Hall of Fame votes as the BBWAA has them do not belong to Marty Brennaman, Jim Brosnan, Joe Buck, Skip and Chip Caray, Will Carroll, Jerry Coleman, Bob Costas, Robert W. Creamer, Nicholas Dawidoff, John Dewan, Ron Fairly, Joe Garagiola, Peter Golenbock, Curt Gowdy, Ernie Harwell, Mark Harris, Keith Hernandez, Rex Hudler, Pat Jordan, Tony Kubek, Tim McCarver, Jon Miller, Rick Monday, Ross Porter, Ron Santo (who belongs in Cooperstown as a player, anyway), Tom Seaver (who is in Cooperstown as a player, anyway), Herb Score, Vin Scully, Steve Stone, John Thorn, Bob Uecker, Suzyn Waldman, Bob Wolff, and several dozen other baseball broadcasters and historians, incumbent and emeritus, who have seen at least as many (and often more) players play the game as the BBWAA has seen.

(For that matter, while they lived, Mel Allen, Red Barber, Jack Buck, Harry Caray, Ken Coleman, Bob Elson, Dizzy Dean, Russ Hodges, Frank Messer, Bob Murphy, Lindsey Nelson, George Plimpton, Bob Prince, Byrum Saam, and Chuck Thompson, to name a few, did not have Hall of Fame votes. And neither did one of baseball's most valuable historians, Harold Seymour.)

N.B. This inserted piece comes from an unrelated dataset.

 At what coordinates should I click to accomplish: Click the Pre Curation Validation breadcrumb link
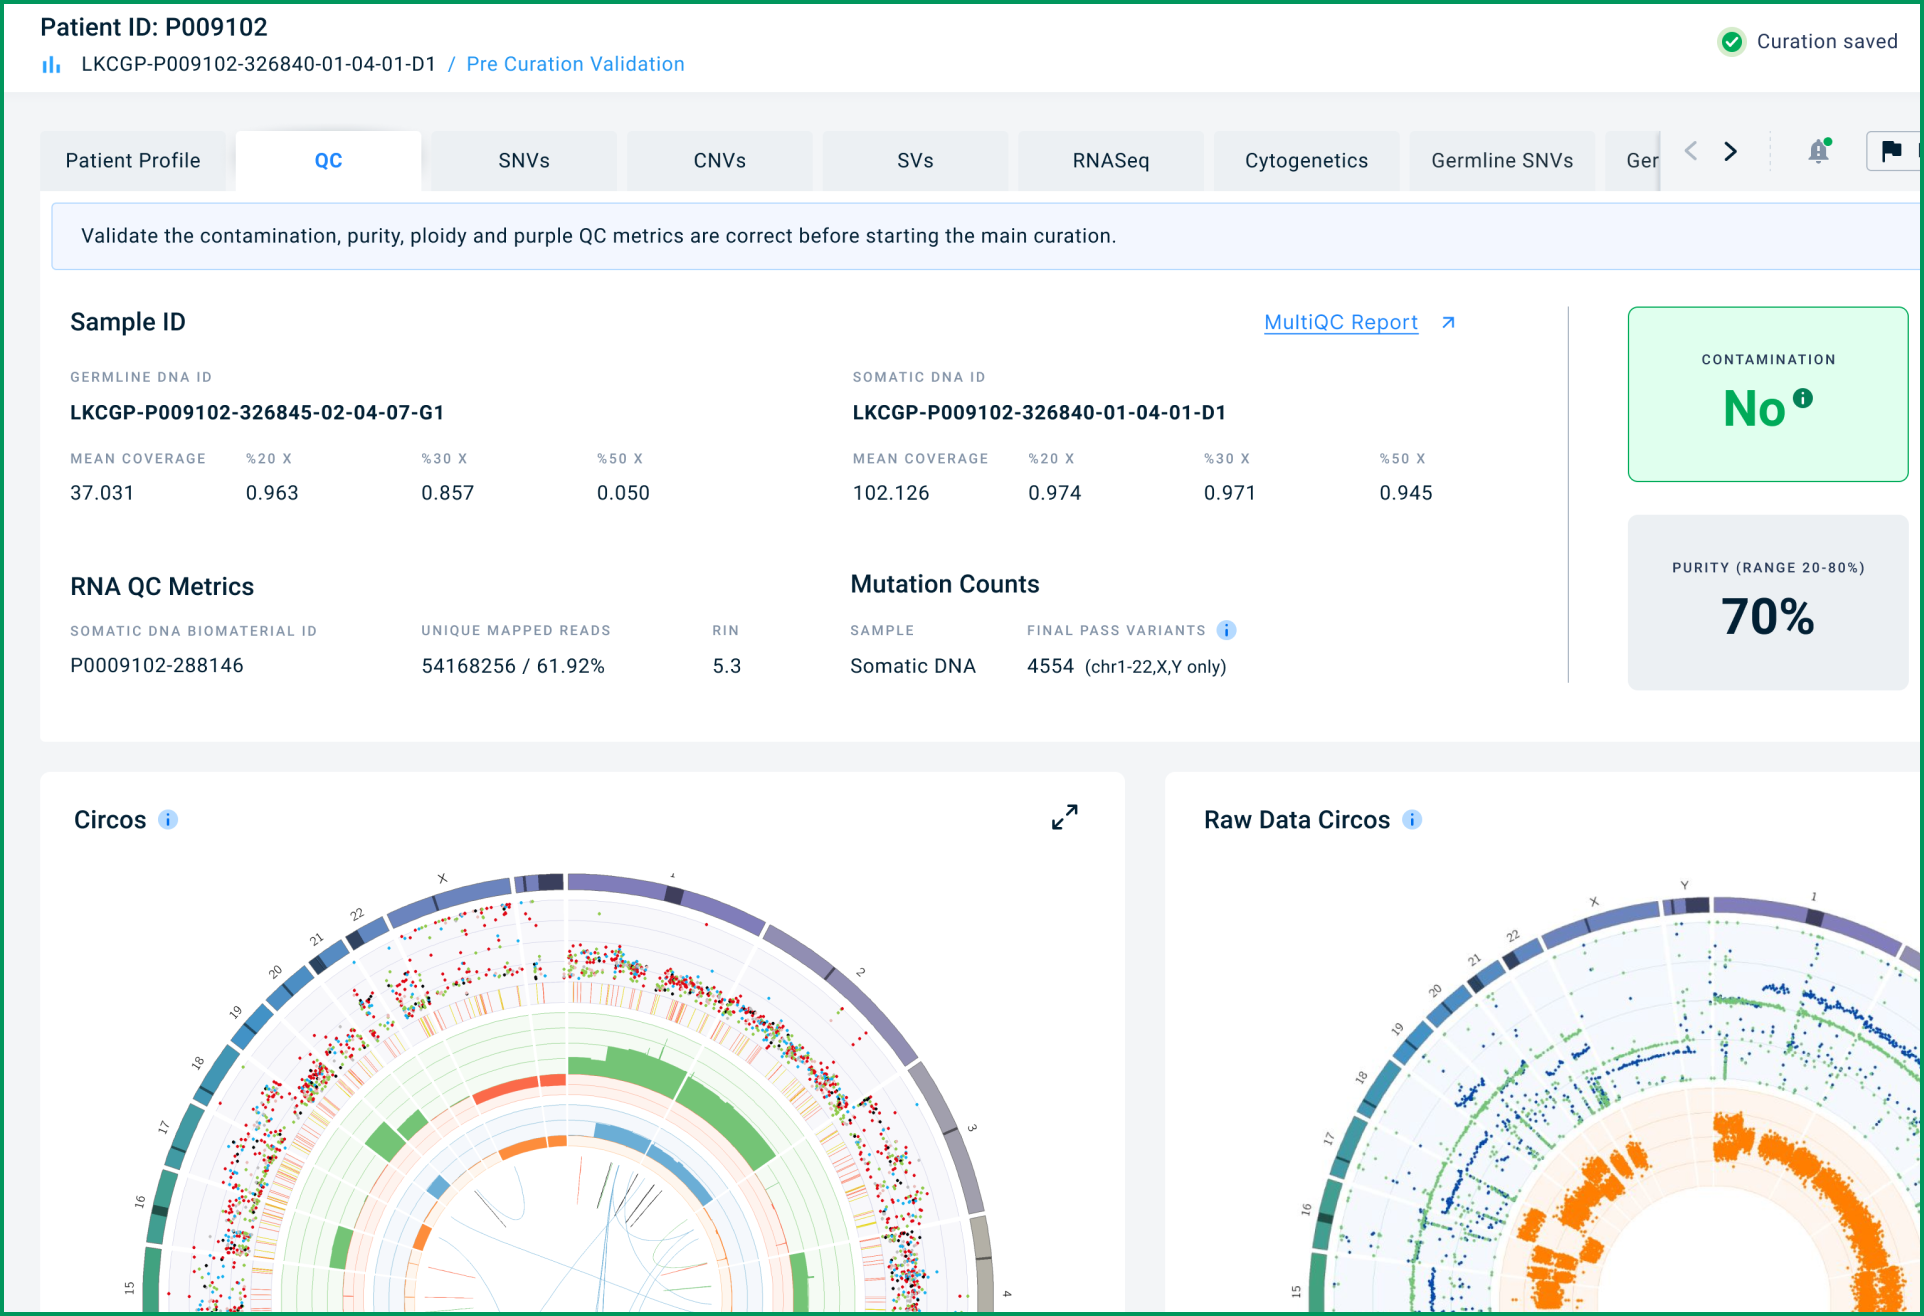click(x=575, y=64)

If you can explain to me a world in which Bob Costas can't vote for the Hall of Fame, but writers willing to convict and deny Mark McGwire without legitimate, tangible, and incontrovertible proof, evidence and not innuendo, connection and not conjecture, can vote for the Hall of Fame, you're a better man than I am, Gunga Dean.

Comments and Conversation

January 11, 2007

Mike Round:

Jeff
For sheer stupidity, crassness and faux-popularism read Bill Plaschke’s column in the LA Times on McGwire and the HOF. I can’t be bothered to find out whether Plaschke has a vote but he’s the kind of cretin who’s likely to get one.
McGwire should be in the BBHOF, no question. He may or may not have taken steroids as opposed to “supplements” but the whole question is irrelevant. Whatever he did, he did it with the tacit approval of Bud Selig and the MLB owners. For 2 years he (and Sosa to a slightly lesser degree) carried the sport.
To deny McGwire the BBHOF is sheer hypocrisy.
By the way Jeff, don’t you think it’s a good thing that Joe Buck and Tim McCarver are denied a vote? The BBHOF is struggling to maintain its credibility as it is!